La pobreza no tiene solución, asegura el protagonista del reportaje. Él no lo dice, pero lo deja caer. La limosna es pan para hoy y hambre para mañana, viene a decir. Las enfermedades mentales, las adicciones y la tendencia al abandono de quién ya está en la calle son impedimentos para evitar la inclusión de un gran número de mendigos. «En la historia siempre ha habido pobres. Al sintecho, le des lo que le des, va a ser pobre toda la vida. Suben los alquileres, la luz… esto es de locos», reflexiona sobre el círculo vicioso en el que viven los sin techo. Es lo que se llama la trampa de la pobreza. Se demoniza al pobre, se le atribuye que vive de la sopa boba, de ser un cazapaguitas, pero para la mayoría vivir en la calle es crónico. La gente que te ve en la calle no te va contratar jamás. Tu familia no te visita. Tus amigos no quieren verte. A esto es a lo que se refiere con que la calle te mata de muchas maneras.

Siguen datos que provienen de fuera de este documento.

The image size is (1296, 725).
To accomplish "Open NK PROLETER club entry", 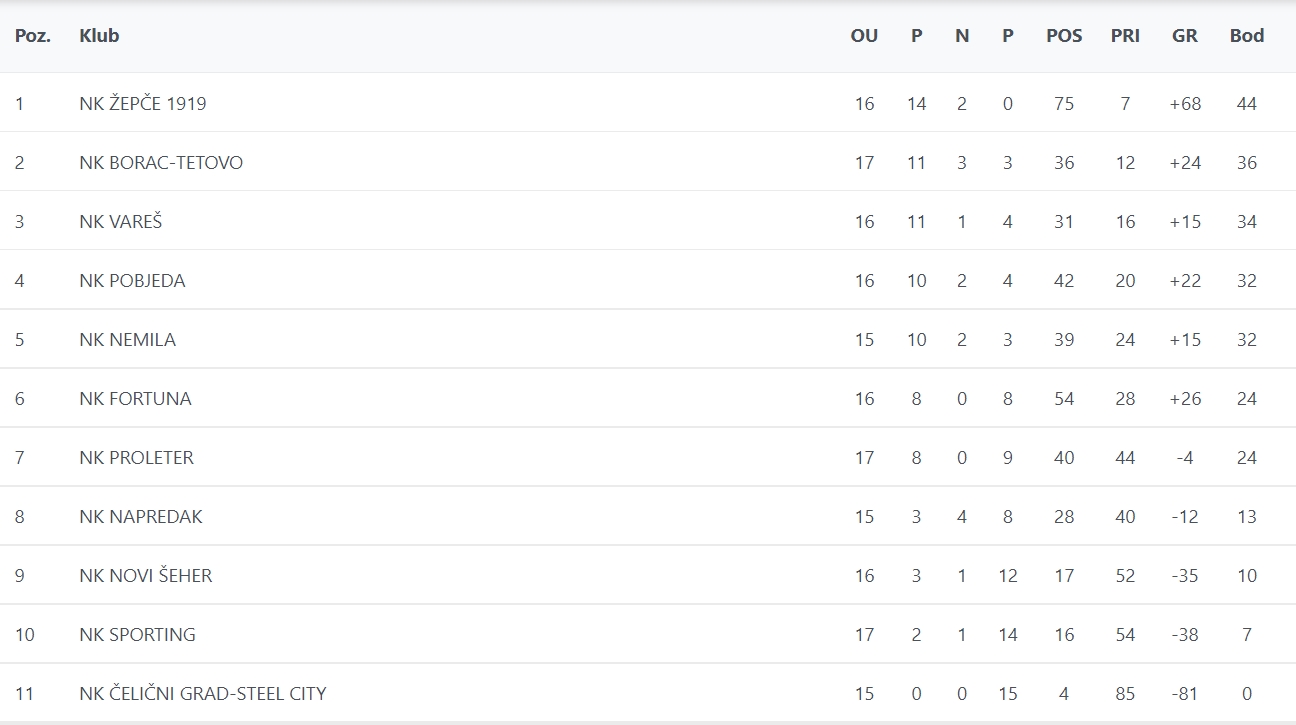I will pyautogui.click(x=136, y=457).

«Se necesita una revolución moral. Todo es educación. Pobres ha habido siempre y siempre los habrá, pero es el momento de avanzar. Si hay un momento, es ahora. Siempre hay gente que se autoexcluye, pero es poca. La nuestra es la generación (boomers) de más cambios, más estresada, a la que más nos han decepcionado. Estamos curtidos. Lo que es deshonroso es mentir cuando resulta que el pecado más grande es fracasar», asegura Simón, que vuelve a su discurso inicial: «Nos utilizan para lo que quieren. Somos un negocio. Hay muchas ONG que viven de esto», apostilla. Lo que pide, en realidad, es una revolución social. Un cambio radical en una sociedad sin intermediarios, sin burócratas. Pero no define qué sistema sería ese.

La filósofa y escritora valenciana Adela Cortina remarca el asunto de la pobreza en términos de «falta de libertad», en el sentido de «aquel que no tiene posibilidad de llevar adelante sus planes de vida». La palabra “sinhogarismo” también debería formar parte del Diccionario de la RAE, porque es un doloroso problema que es preciso visibilizar y resolver. Las personas sin hogar están totalmente indefensas, carecen de intimidad, son sumamente vulnerables. Apoyar la campaña ‘¡Hogar, sí!’ de la organización solidaria RAIS, para conseguir que nadie carezca de hogar, es un fecundo camino», asegura. Quizá Simón se refiera a esa revolución. Tan simple y tan complejo al mismo tiempo.